Every player on here should probably get their own article, but only one player has a perfect 100% on this leaderboard. That player is Mike Trout. When I started looking into this, I hadn’t even considered Trout as a candidate, but as I’ve looked into it more, I’m more and more convinced that Trout has a legitimate shot at the all-time home run record. As a  thought experiment, lets look to see where Mike Trout stands against Bonds, and what sort of numbers he would have to put up in order to make a push for this record.

 

 

 

            When I first made this graph I gasped. I made an actual sound out loud from my mouth.

These lines aren’t that different, and it surprised to me. I had never thought of Mike Trout as a home run hitter. I guess in the shuffle of all of his other skills, home runs just became an expectation, rather than the thing I noticed most about him.

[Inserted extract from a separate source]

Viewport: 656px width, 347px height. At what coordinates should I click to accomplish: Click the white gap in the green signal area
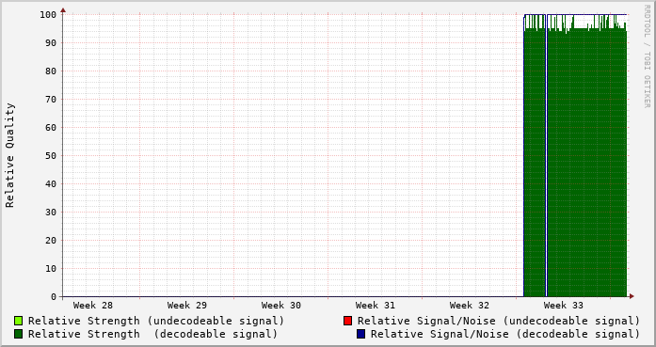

Trout has a hefty advantage on Bonds at this point in his career, and Trout is going to need that lead as late career Bonds is likely to remain unmatched. In the graph I have also projected out a 30, 35, and 40 HR/year career for Mike Trout all the way out until his age 42 season (same age as Bonds when he retired). Obviously, the real graph in 10 years won’t be a nice straight line, but it might look something like one of those lines. Consider this, through 8 full seasons, Mike Trout has hit 30+ Home Runs in 6 of those 8. The other two seasons he has 27, and 29 respectively. As the ball has changed these past few seasons, Trout has hit more, with 39 in 2018, and 42 this season (a pace of 55 HR/162 Games). If Trout continues his pace through his prime, he could realistically hit 50 HR the next two seasons, with a likely tail off after that. His home run totals would look something like this. (For the sake of argument, I’ve added 5 additional home runs to account for the remainder of Trout’s season in 2019 for a total of 287).

 

 

 

         

 

In this world, Mike Trout reaches 762 home runs by the conclusion of his age 40 season. Obviously, health plays a role into this projection, and nothing is for certain. But laying it out by year, this feels very doable for the most consistent player in baseball. Trout won’t be the same player at age 40 as he is today, but even Albert Pujols, who has had foot problems in the past few seasons, still put up HR totals of 40, 31, 23, 19, 19, in his past five seasons (age 35-39, respectively). The numbers I’ve put on the chart for late stage Trout aren’t absolutely unbelievable.

 

            I’m not going to say that it is likely that Mike Trout breaks the record for most career home runs, but I want to say that it is a non-zero chance that he breaks the record, and maybe even a decent chance. Health will always be a consideration for long-term projections like this, but overall his prospects look good, and I’ve never been one to doubt Mike Trout.